I guess I order a lot of CT scans.

It’s my reputation anyway.  According, so I’ve heard, to the radiology techs and nurses.  And I know at least one of the docs in my group feels this way.  Sometimes he’ll ask me my opinion on a patient he’s seeing.  “I know you’d scan this patient,” he’ll say, “since you love ordering them so much.”

I shouldn’t let this kind of thing bother me.  Why should I care what the techs and nurses think?  Let them walk a mile in my shoes.  They’re not held accountable if they miss a head bleed or PE or small bowel obstruction or neck fracture.  I am.

But still.  I don’t want to be known as the guy who scans everything.  The implication is you’re weak.  Or stupid.  Don’t believe me?  Ask Nurse K (here and here). 

Part of it, I think, is the docs I work with.  They’ve all been practicing a minimum of ten years, most a lot more.  It doesn’t matter how book smart you are, there’s no substitute for laying hands on tens of thousands of patients and the clinical wisdom that comes with it.  Not to mention when they were in training it apparently took an act of Congress to order one, and the image wasn’t even that great.

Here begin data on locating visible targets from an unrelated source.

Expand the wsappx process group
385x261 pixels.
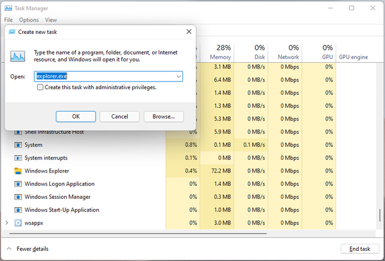pos(7,223)
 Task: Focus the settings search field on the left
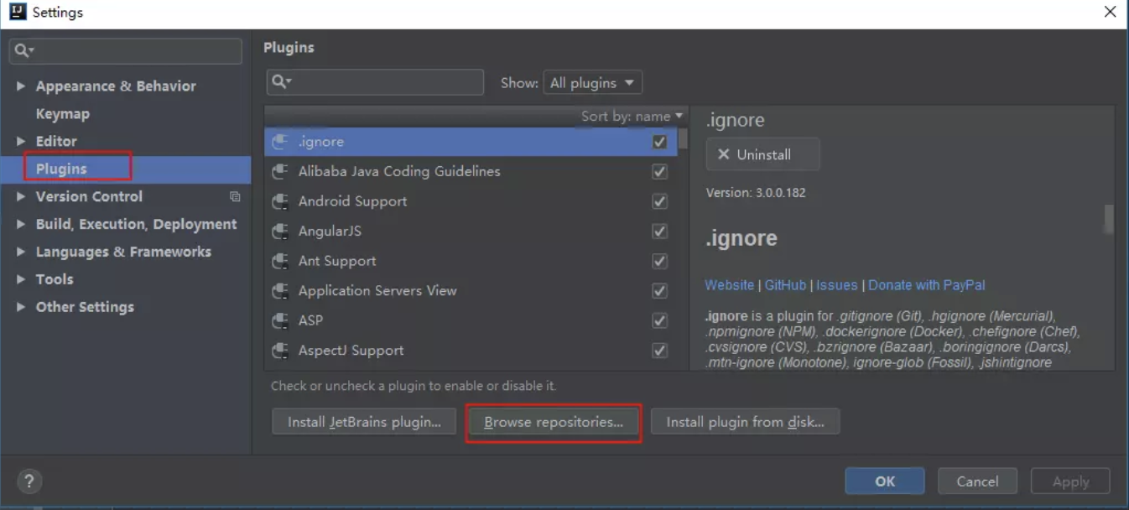tap(134, 51)
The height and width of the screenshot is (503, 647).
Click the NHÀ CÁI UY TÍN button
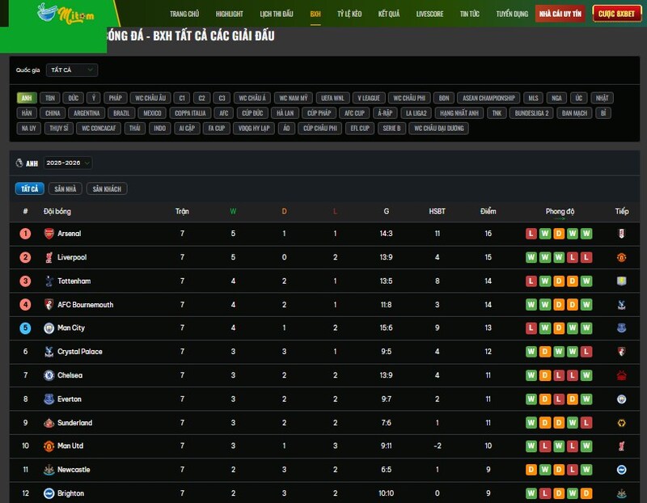[x=560, y=14]
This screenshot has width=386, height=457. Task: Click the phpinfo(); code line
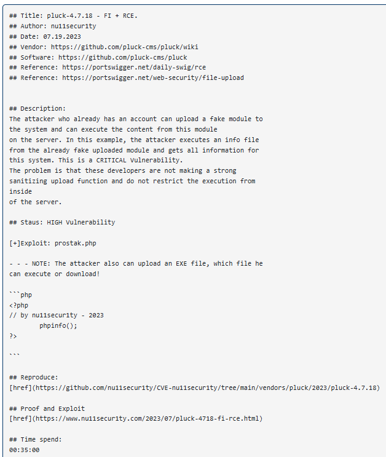click(x=58, y=326)
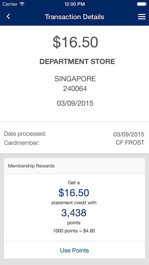149x265 pixels.
Task: Tap the back arrow icon
Action: click(8, 17)
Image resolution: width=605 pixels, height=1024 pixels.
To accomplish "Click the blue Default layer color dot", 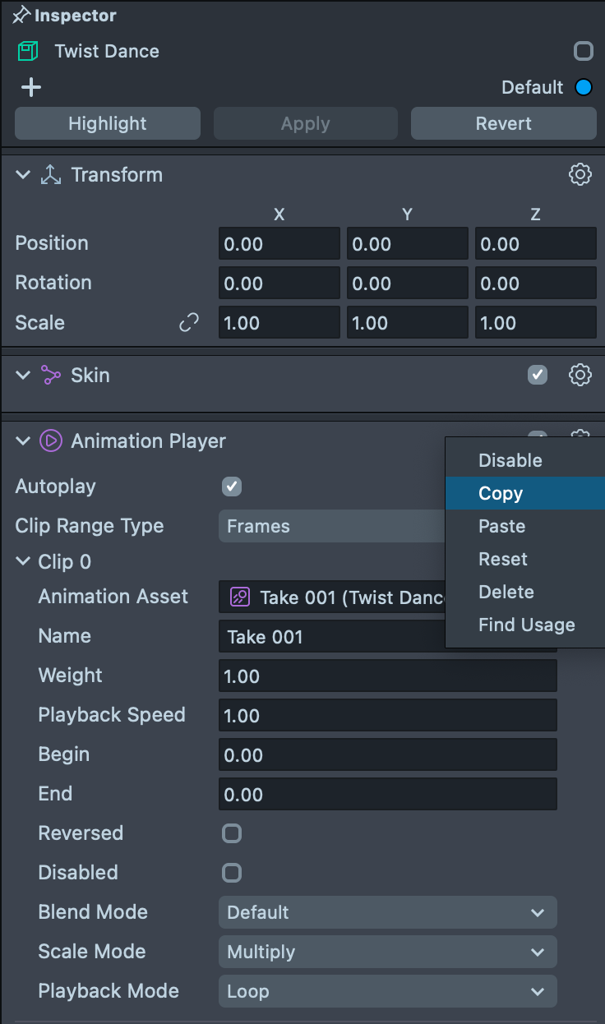I will coord(584,87).
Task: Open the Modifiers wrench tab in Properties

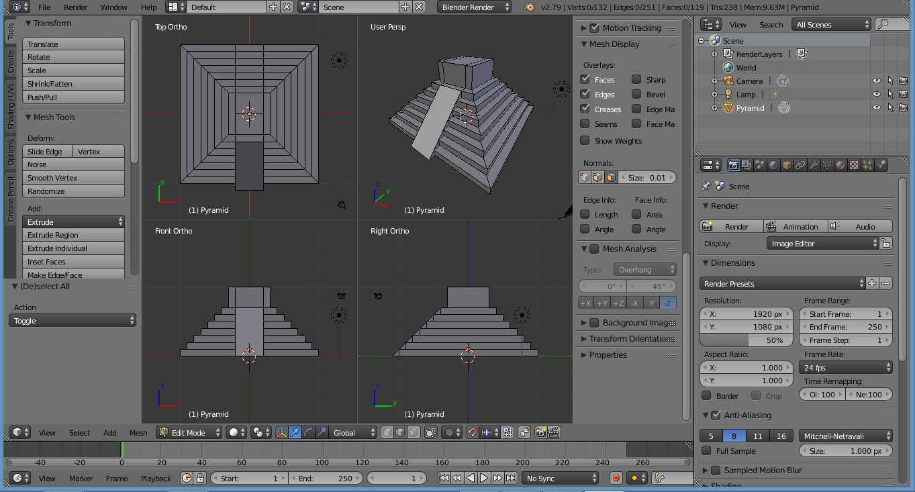Action: coord(814,165)
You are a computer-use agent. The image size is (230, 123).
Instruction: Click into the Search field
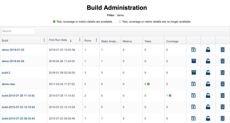(x=18, y=31)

In the end, you can’t worry about any of that stuff.  You just have to do what you think is right for your patients.  And I stand behind every scan I’ve ever ordered.

So anyway, the other night I figured out a way to see how many scans each doc ordered over the last month.  And I’m not even leading the group.  I’m definitely firmly entrenched on the right side of the bell curve, but I’m not the crazy outlier I’ve been led to believe.

Not that it ever mattered anyways.  But still, ha.